** The data follows **

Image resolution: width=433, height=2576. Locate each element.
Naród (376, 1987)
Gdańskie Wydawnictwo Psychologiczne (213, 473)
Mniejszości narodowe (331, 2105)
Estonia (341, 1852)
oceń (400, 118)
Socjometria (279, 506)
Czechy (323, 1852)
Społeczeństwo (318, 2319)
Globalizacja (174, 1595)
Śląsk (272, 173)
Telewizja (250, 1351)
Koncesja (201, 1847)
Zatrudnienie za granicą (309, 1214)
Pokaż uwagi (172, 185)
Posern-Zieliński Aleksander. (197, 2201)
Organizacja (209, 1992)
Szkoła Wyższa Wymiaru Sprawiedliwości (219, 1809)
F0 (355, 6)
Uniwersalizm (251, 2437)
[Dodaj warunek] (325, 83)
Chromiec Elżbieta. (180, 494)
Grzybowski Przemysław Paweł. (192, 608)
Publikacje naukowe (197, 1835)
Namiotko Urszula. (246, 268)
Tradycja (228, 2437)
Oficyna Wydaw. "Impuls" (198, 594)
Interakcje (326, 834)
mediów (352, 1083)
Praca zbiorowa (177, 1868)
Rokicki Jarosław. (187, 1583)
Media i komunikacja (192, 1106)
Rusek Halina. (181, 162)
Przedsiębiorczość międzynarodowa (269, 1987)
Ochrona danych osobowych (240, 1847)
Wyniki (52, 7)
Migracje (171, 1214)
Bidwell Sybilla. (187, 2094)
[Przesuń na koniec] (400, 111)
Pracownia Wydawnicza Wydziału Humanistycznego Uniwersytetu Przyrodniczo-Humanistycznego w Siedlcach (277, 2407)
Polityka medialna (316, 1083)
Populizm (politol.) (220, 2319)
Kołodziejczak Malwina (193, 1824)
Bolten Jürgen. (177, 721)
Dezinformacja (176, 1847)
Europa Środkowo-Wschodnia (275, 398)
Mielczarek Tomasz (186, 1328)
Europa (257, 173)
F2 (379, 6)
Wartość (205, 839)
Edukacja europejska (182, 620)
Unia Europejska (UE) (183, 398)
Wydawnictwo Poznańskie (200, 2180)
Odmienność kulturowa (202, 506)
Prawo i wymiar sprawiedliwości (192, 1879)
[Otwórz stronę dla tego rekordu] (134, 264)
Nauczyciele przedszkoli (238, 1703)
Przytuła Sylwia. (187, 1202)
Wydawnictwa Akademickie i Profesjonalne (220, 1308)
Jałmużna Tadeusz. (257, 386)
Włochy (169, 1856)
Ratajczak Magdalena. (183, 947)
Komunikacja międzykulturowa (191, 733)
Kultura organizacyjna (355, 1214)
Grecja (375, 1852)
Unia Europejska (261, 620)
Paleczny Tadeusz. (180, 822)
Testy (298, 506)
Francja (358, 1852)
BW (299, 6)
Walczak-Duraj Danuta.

** End of The data **

### [Problem details]
Each record is to be reproduced exactly as it appears.

### [Answer to this task]
Image resolution: width=433, height=2576. Locate each element.
Naród (376, 1987)
Gdańskie Wydawnictwo Psychologiczne (213, 473)
Mniejszości narodowe (331, 2105)
Estonia (341, 1852)
oceń (400, 118)
Socjometria (279, 506)
Czechy (323, 1852)
Społeczeństwo (318, 2319)
Globalizacja (174, 1595)
Śląsk (272, 173)
Telewizja (250, 1351)
Koncesja (201, 1847)
Zatrudnienie za granicą (309, 1214)
Pokaż uwagi (172, 185)
Posern-Zieliński Aleksander. (197, 2201)
Organizacja (209, 1992)
Szkoła Wyższa Wymiaru Sprawiedliwości (219, 1809)
F0 (355, 6)
Uniwersalizm (251, 2437)
[Dodaj warunek] (325, 83)
Chromiec Elżbieta. (180, 494)
Grzybowski Przemysław Paweł. (192, 608)
Publikacje naukowe (197, 1835)
Namiotko Urszula. (246, 268)
Tradycja (228, 2437)
Oficyna Wydaw. "Impuls" (198, 594)
Interakcje (326, 834)
mediów (352, 1083)
Praca zbiorowa (177, 1868)
Rokicki Jarosław. (187, 1583)
Media i komunikacja (192, 1106)
Rusek Halina. (181, 162)
Przedsiębiorczość międzynarodowa (269, 1987)
Ochrona danych osobowych (240, 1847)
Wyniki (52, 7)
Migracje (171, 1214)
Bidwell Sybilla. (187, 2094)
[Przesuń na koniec] (400, 111)
Pracownia Wydawnicza Wydziału Humanistycznego Uniwersytetu Przyrodniczo-Humanistycznego w Siedlcach (277, 2407)
Polityka medialna (316, 1083)
Populizm (politol.) (220, 2319)
Kołodziejczak Malwina (193, 1824)
Bolten Jürgen. (177, 721)
Dezinformacja (176, 1847)
Europa Środkowo-Wschodnia (275, 398)
Mielczarek Tomasz (186, 1328)
Europa (257, 173)
F2 (379, 6)
Wartość (205, 839)
Edukacja europejska (182, 620)
Unia Europejska (UE) (183, 398)
Wydawnictwo Poznańskie (200, 2180)
Odmienność kulturowa (202, 506)
Prawo i wymiar sprawiedliwości (192, 1879)
[Otwórz stronę dla tego rekordu] (134, 264)
Nauczyciele przedszkoli (238, 1703)
Przytuła Sylwia. (187, 1202)
Wydawnictwa Akademickie i Profesjonalne (220, 1308)
Jałmużna Tadeusz. (257, 386)
Włochy (169, 1856)
Ratajczak Magdalena. (183, 947)
Komunikacja międzykulturowa (191, 733)
Kultura organizacyjna (355, 1214)
Grecja (375, 1852)
Unia Europejska (261, 620)
Paleczny Tadeusz. (180, 822)
Testy (298, 506)
Francja (358, 1852)
BW (299, 6)
Walczak-Duraj Danuta.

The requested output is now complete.